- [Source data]
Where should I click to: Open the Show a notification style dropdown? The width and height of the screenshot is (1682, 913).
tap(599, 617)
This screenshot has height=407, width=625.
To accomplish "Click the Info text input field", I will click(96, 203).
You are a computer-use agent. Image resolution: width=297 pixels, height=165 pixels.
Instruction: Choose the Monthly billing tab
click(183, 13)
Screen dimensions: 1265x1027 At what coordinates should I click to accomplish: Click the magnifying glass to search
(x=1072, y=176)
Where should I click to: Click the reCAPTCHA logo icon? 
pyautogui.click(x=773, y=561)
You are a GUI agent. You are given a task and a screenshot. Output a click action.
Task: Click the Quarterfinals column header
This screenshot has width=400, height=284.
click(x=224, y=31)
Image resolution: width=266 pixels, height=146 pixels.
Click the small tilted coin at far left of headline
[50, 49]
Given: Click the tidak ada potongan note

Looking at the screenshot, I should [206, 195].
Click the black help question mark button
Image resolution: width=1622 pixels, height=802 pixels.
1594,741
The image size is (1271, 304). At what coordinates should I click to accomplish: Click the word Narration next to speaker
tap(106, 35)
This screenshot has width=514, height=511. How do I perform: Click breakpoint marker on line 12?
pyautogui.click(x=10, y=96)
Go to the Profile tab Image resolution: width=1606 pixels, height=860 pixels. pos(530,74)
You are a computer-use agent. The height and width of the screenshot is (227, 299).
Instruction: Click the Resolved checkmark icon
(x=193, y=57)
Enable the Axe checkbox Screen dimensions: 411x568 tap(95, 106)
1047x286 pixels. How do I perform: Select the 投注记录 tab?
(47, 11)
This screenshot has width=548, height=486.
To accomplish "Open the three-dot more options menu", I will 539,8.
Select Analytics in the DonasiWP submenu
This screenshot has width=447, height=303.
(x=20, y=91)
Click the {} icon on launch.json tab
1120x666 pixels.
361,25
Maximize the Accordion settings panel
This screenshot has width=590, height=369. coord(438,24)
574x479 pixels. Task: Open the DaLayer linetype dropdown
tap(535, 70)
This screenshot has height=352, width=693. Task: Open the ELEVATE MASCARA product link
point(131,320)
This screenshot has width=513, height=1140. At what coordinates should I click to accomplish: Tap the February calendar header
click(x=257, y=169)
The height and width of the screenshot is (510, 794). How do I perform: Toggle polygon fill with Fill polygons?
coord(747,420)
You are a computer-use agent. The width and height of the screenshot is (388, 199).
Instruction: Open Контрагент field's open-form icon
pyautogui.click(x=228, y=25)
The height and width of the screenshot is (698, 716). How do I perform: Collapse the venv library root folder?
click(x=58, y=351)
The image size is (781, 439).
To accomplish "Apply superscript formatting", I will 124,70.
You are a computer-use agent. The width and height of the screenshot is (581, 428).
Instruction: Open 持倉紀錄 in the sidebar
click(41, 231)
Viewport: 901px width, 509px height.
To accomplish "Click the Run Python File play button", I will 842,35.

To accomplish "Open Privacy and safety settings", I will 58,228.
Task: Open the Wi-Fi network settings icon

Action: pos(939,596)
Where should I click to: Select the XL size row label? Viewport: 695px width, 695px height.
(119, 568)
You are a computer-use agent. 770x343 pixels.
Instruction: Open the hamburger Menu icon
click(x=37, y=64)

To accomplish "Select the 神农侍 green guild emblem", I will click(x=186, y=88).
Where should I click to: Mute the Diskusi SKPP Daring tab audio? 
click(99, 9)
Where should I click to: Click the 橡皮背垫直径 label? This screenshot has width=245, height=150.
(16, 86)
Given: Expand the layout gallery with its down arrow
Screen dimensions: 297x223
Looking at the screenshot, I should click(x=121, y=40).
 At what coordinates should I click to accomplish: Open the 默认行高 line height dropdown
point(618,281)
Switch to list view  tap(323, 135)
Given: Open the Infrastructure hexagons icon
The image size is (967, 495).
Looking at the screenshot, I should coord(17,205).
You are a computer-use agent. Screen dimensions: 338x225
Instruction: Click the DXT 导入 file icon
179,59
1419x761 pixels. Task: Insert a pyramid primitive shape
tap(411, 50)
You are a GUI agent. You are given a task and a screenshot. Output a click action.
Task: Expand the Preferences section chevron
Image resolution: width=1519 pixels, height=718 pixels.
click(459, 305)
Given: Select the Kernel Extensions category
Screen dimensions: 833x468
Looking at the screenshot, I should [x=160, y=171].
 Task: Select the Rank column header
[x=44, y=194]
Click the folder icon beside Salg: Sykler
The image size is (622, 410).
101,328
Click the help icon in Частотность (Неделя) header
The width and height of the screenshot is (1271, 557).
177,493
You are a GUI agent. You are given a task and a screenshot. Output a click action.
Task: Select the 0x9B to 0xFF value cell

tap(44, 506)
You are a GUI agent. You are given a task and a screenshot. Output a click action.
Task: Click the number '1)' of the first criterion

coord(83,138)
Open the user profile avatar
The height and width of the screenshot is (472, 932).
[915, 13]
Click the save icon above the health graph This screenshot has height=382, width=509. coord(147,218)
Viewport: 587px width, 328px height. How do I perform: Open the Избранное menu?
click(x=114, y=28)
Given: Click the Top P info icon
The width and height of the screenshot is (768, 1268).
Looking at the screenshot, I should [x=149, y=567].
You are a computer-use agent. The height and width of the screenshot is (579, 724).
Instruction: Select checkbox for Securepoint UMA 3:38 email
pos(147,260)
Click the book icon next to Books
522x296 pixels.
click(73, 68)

- [TASK BRIEF] Rewrite the records from the beginning through the line containing "will click(96, 203).", changing "dropdown" to "menu" and keeping everything else the same.

- [ANSWER TO THIS EXERCISE]
Where should I click to: Open the Show a notification style menu? The width and height of the screenshot is (1682, 913).
tap(599, 617)
This screenshot has height=407, width=625.
To accomplish "Click the Info text input field", I will click(96, 203).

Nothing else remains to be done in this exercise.